LUMINANCE CONTRAST and PERCEPTION

What you are looking for is how to assess Luminance Contrast.

You are definitely on the right track — 6% of males have color blindness and they rely on luminance contrast and not color contrast. I have a chart here that demonstrates that very issue.

And just FYI the term is "luminance" not luminosity. Luminosity refers to light emitted over time, often used in astronomy. When we are talking about colorimetry, we use the term luminance, a different measure of light and defined by CIEXYZ (CIE 1931).

As it happens I am in the midst of researching contrast assessment methods to provide some new and more accurate standards. You can follow some of the progress on GitHub, and on my perception research page.

It is not as straight forward as one might think, as there are a number of factors that affect human perception of contrast. There is a lot of discussion in the GitHub thread on this zt the moment.

DETERMINING LUMINANCE

Luminance is a spectrally weighted but otherwise linear measure of light. The spectral weighting is based on how human trichromatic vision perceives different wavelengths of light. This was part of the measurements in the CIE 1931 experiments and resultant colorspaces such as CIEXYZ (Luminance is the Y in XYZ).

While XYZ is a linear model of light, human perceptions is very much non-linear. As such, XYZ is not perceptually uniform. Nevertheless, for your purposes you just want to know what the equivalent luminance is for a color vs a grey patch.

Assuming you are starting with sRGB video (i.e. the web and computer standard colorspace) you first need to remove the gamma encoding, and then apply the spectral weighting.

I've made a lot of posts here on Stack regarding gamma, but if you want a definitive explaination I recommend Poynton's Gamma FAQ.

Converting sRGB to linear (gamma 1.0).

1) Convert the R´G´B´ values from 8 bit integer (0-255) to decimal (0.0 - 1.0) by dividing each channel individually by 255. The R´G´B´ values must be 0 to 1 for the following math to work. Also, here's a link to a post with a code snippet for converting a single number (like a 6 digit hex) into RGB channels.

========

» **Required tasks**:
- a) Transcribe the luminance contrast text, starting at "As it happens" and ending at "the Y in XYZ).".
- b) Go on with the luminance contrast text from the point where it stops.
The material that comes after the luminance contrast text is separate from it.

» **Raw data**:
========

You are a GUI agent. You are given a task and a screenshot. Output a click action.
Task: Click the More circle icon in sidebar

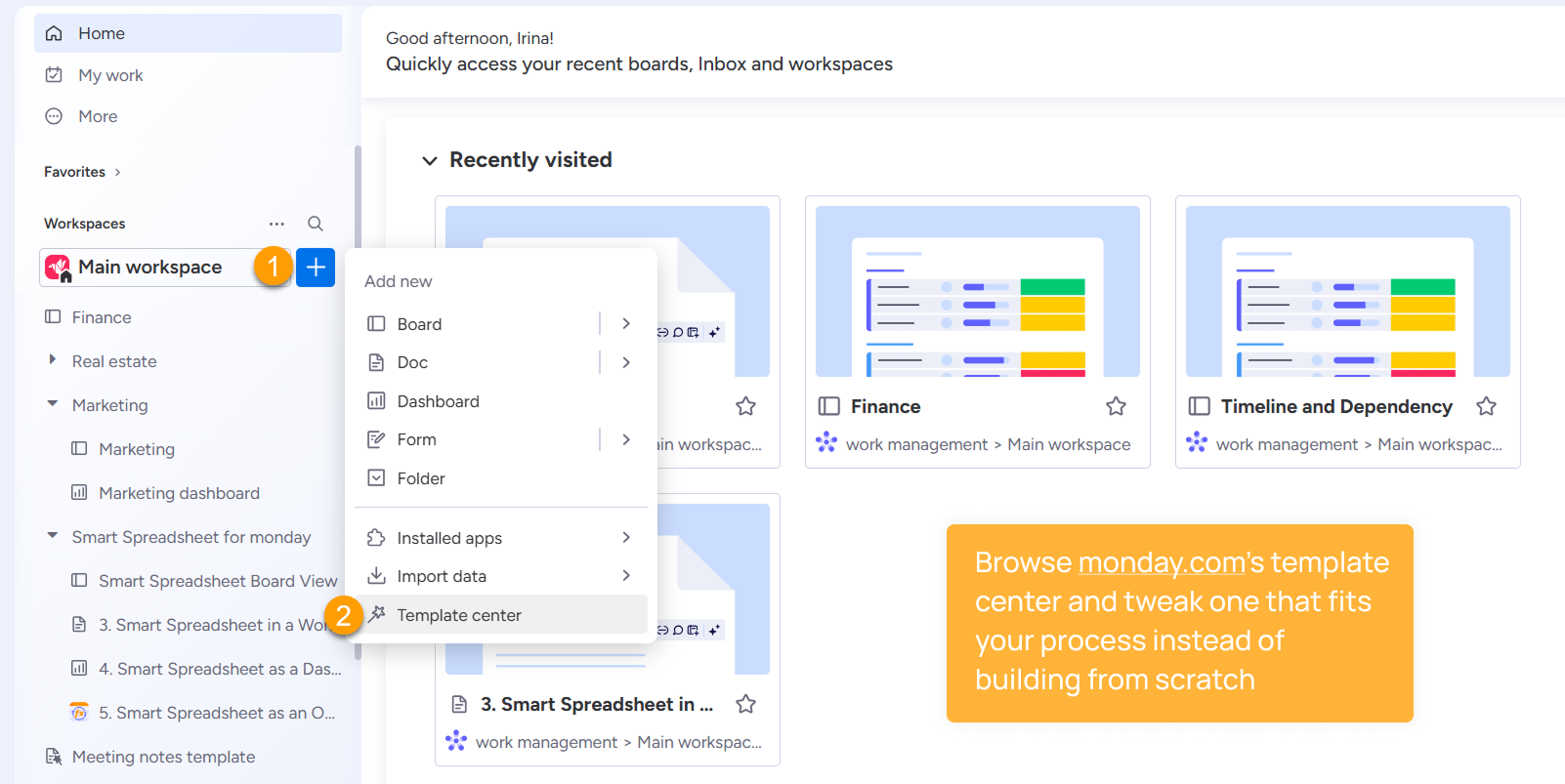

========

» **Responses by task**:
- a)
As it happens I am in the midst of researching contrast assessment methods to provide some new and more accurate standards. You can follow some of the progress on GitHub, and on my perception research page.

It is not as straight forward as one might think, as there are a number of factors that affect human perception of contrast. There is a lot of discussion in the GitHub thread on this zt the moment.

DETERMINING LUMINANCE

Luminance is a spectrally weighted but otherwise linear measure of light. The spectral weighting is based on how human trichromatic vision perceives different wavelengths of light. This was part of the measurements in the CIE 1931 experiments and resultant colorspaces such as CIEXYZ (Luminance is the Y in XYZ).

- b)
2) Linearize each channel. The lazy way is to apply a power curve of 2.2, which is how a computer monitor displays the image data — for the purposes of judging the luminance of a color this is fine:

R´^2.2 = Rlin G´^2.2 = Glin B´^2.2 = Blin

3) An ALTERNATE (more accurate) method: If you are doing image processing and going back and forth from sRGB to linear, then there is a more accurate method, which is on wikipedia. But also, here's a code snippet from my spreadsheet which I use for a similar purpose:

  =IF( A1 <= 0.04045 ; A1 / 12.92 ; POWER((( A1 + 0.055)/1.055) ; 2.4))

What this shows is for values under 0.04045 you just divide by 12.92, but for values above, you offset and apply a power of 2.4 — note that in the "lazy way" we used 2.2, but the curves are nearly identical due to the offset/linearization.

Do either step 2 OR step 3 but not both.

4) Finally, apply the coefficients for spectral weighting, and sum the three channels together:

Rlin * 0.2126 + Glin * 0.7152 + Blin * 0.0722 = Y

And that gives you Y, your luminance for a given color. Luminance also known as L but not to be confused with L* (Lstar) which is perceptual lightness, not luminance).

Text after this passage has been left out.